Granger and O’Donnell were paired for the second and last time; their earlier film was the noted noir They Live By Night (1948).

Plot
Joe Norson lives with his wife and her parents in New York City; he has lost his gas station job and found work as a part-time mail carrier. Because he wants the best for his expectant wife Ellen, Joe rationalizes stealing what he thinks is $200 from a lawyer's office on his route. He discovers that he's actually stolen $30,000 from Victor Backett, a corrupt attorney. Backett has framed wealthy broker/patsy Emil Lorrison in a sex scandal, then extorted the money from him with the help of Lucille "Lucky" Colner and ex-con and accomplice Georgie Garsell.

From the start, Joe begins to panic. He explains his newfound wealth to Ellen as a lucrative out-of-town job, then disguises the money as a package and leaves it with bartender Nick Drumman. In the meantime, Lucille's body is found in the East River, strangled, and Captain Walter Anderson of the New York Police Department investigates the murder. Both Lorrison and Backett are interviewed, their names having been found in Lucille's "love diary." After the birth of his child, Joe decides to try to return his ill-gotten gain, but Backett suspects a trap and refuses the offer. Backett instead sends Garsell and a taxi driver to grab Joe and recover the cash. Joe is able to escape after they discover that Drumman has substituted a nightgown in the package and gone into hiding with the money.

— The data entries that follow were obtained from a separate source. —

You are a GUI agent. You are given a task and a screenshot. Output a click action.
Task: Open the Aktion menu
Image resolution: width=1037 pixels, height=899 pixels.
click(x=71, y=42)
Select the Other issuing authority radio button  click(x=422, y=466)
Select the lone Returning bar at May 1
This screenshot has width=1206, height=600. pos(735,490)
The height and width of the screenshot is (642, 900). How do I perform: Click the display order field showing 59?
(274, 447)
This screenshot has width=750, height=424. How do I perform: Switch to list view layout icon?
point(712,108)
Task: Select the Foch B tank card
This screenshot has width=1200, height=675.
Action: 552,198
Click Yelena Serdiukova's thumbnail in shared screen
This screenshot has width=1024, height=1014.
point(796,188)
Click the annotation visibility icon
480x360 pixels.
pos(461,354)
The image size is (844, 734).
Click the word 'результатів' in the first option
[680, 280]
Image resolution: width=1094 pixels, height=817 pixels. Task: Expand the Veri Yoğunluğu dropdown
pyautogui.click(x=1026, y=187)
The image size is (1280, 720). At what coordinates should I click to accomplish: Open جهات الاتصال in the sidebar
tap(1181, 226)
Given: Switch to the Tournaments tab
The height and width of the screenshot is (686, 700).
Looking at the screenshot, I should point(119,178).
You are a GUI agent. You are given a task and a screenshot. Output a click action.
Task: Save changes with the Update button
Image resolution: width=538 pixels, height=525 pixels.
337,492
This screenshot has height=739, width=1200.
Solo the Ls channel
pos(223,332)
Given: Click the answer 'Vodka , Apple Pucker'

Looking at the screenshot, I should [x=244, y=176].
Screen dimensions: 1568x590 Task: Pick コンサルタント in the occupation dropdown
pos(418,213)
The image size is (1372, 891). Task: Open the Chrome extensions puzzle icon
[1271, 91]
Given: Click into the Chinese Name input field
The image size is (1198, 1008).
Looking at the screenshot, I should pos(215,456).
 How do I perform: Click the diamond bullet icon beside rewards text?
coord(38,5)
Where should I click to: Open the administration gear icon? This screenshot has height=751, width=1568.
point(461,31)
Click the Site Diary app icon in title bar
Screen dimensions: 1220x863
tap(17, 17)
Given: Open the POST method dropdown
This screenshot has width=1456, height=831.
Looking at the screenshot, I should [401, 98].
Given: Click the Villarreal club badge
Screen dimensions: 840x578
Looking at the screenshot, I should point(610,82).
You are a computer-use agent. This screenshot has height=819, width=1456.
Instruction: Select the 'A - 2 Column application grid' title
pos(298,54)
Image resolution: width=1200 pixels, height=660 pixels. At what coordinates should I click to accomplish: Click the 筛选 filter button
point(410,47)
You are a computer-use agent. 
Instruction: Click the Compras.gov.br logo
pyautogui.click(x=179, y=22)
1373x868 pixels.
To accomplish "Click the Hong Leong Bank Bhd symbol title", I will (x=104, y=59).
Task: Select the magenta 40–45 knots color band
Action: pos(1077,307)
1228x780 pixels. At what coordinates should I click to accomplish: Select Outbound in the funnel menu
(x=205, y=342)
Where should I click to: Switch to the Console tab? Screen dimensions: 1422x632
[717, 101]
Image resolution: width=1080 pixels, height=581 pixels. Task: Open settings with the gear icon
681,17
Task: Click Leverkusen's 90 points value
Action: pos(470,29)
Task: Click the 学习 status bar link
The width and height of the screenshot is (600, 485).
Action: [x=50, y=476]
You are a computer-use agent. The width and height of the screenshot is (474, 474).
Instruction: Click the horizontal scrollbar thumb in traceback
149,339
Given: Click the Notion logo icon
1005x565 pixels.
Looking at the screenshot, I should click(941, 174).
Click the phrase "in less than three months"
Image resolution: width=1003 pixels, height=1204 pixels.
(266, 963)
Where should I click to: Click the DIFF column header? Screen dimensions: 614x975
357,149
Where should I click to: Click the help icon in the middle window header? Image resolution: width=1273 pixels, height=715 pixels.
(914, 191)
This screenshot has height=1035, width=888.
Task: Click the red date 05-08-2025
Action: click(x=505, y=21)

Joe looks for Drumman, but Garsell finds the bartender first, strangles him, and recovers the money. Joe confesses the original theft to Ellen, who urges him to turn himself in, but he finds himself a suspect in Drumman's murder. He tries to track down the source of the money to clear himself, even as Captain Anderson methodically pursues both men as suspects—Garsell for Lucille and Joe for Drumman. Joe locates Garsell's girlfriend, singer Harriet Sinton (Jean Hagen), but she betrays him to Garsell. Garsell plans to murder Joe and strangles Harriet to eliminate her as a witness. Captain Anderson is hot on their heels and a chase ensues through the early morning streets of New York. Garsell's partner, the taxi driver, tries to surrender to the police, so Garsell shoots him and forces Joe to drive. Joe deliberately crashes the taxi to end the nightmare. Garsell climbs out of the wreckage and dies in an exchange of gunfire with the police. Ellen arrives, and finds Joe seriously but not mortally injured; she embraces him before the police load him into an ambulance.

Cast
 Farley Granger as Joe Norson
 Cathy O'Donnell as Ellen Norson
 James Craig as Georgie Garsell
 Paul Kelly as Captain Walter Anderson
 Jean Hagen as Harriet Sinton
 Paul Harvey as Emil Lorrison
 Edmon Ryan as Victor Backett
 Charles McGraw as Stanley Simon, detective
 Edwin Max as Nick Drumman
 Adele Jergens as Lucille "Lucky" Colner
 Harry Bellaver as Larry Giff, cab driver
 Whit Bissell as Harold Simpsen, chief teller
 John Gallaudet as Gus Heldon, bar owner
 Esther Somers as Mrs. Malby, Ellen's mother
 Harry Antrim as Mr. Malby, Ellen's father
 Ben Cooper as the young man at the dry cleaner
 King Donovan as Detective Gottschalk
 David Bauer as Smitty, the cab driver
 Anthony Dexter as Radio Clerk (uncredited)
 Herb Vigran as Photographer (uncredited)

Reception
According to MGM records, the film made $448,000 in the U.S. and Canada and $323,000 elsewhere, resulting in a loss to the studio of $467,000.

Critical response
When the film was screened in New York City in 2006 as part of Film Forum's festival devoted to the "B Noir" films of the 1940s and 1950s, film critic Ed Gonzalez for Slant magazine, reviewed the film and found he liked the picture's mise en scène and screenplay, writing "Side Street is a triumph of visual savvy and moral exactitude—-a scurrying spectacle of dog-cat-and-mouse throughout the veiny streets of New York City. The Big Apple comes alive via a nervy mix of photojournalistic shots of people on the move and hieratic [formal] compositions that give the squeeze to Farley Granger's Joe Norson..."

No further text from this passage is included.